I believe I made it clear enough that this scenario only applies under the assumption of strictly sequential client requests.
Your use case is fairly straightforward to handle: In the middle state of the fsm outlined above (read request-gather results-write results), each worker thread knows which ADC is to be addressed and can thus put request relevant data on one of several queues (one queue per ADC, for example), passing identification data such as task id or a handle to a return queue, then blocks to wait for the corresponding ADC thread: Each ADC is being served by a thread that runs its own fsm, eg “remove request from its queue, serve request, pass result to the back queue passed in”.
it depends on whether you need to pass data back to the worker task or not as task notifications have no payload. But since tbe workers need to send some kind of result from the adc upstream to the client, I would think that some payload would need to be passed back which implies q queue.
since on a single ADC there is no concurrent request i though to have a global struct containing the response, the worker know which ADC also at which global data to look.

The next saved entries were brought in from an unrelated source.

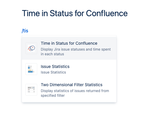The image size is (143, 115).
Task: Click the gray 'Issue Statistics' subtitle text
Action: coord(53,72)
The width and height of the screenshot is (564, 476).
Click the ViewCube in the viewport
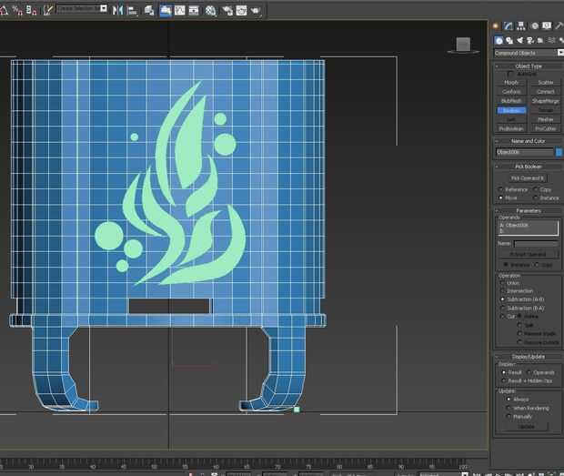[x=462, y=44]
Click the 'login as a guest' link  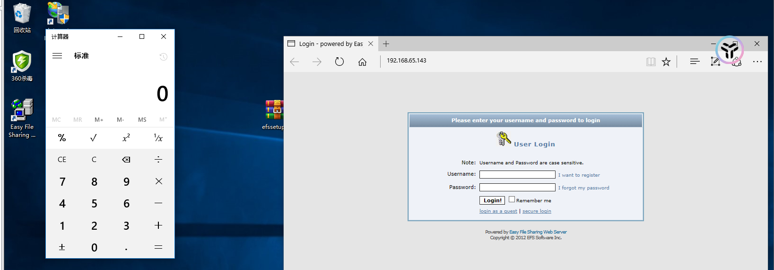pos(498,211)
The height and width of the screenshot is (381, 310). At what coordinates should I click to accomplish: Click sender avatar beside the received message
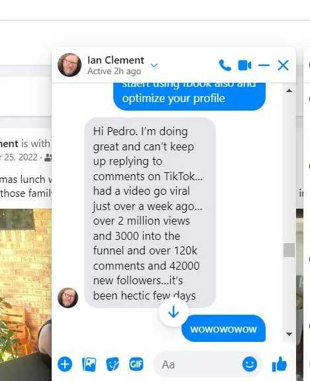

Or is this bad idea and should avoid to use a global variable for this?
Do this only if you are absolutely sure that the one to maintain your code is NOT as serial killer OR does not know your address. Concurrency and global variables are natural enemies. Miss one transaction for whatever reason and your results go to the wrong worker. This is the kind of stuff that can cost you weeks of tedious debugging. When thinking concurrency, think encapsulation.
I am not A serial killer but i know my adress !
Thank you for the time, now i implemented everything in a single task 1 request at a time, and is much better to understand
Researching a little bit, as i understand, is SHUT_WR not a good way to indicate EOF and half open connections cause only problems.
So even if FreeRTOS is lacking this feature, no interest from my side.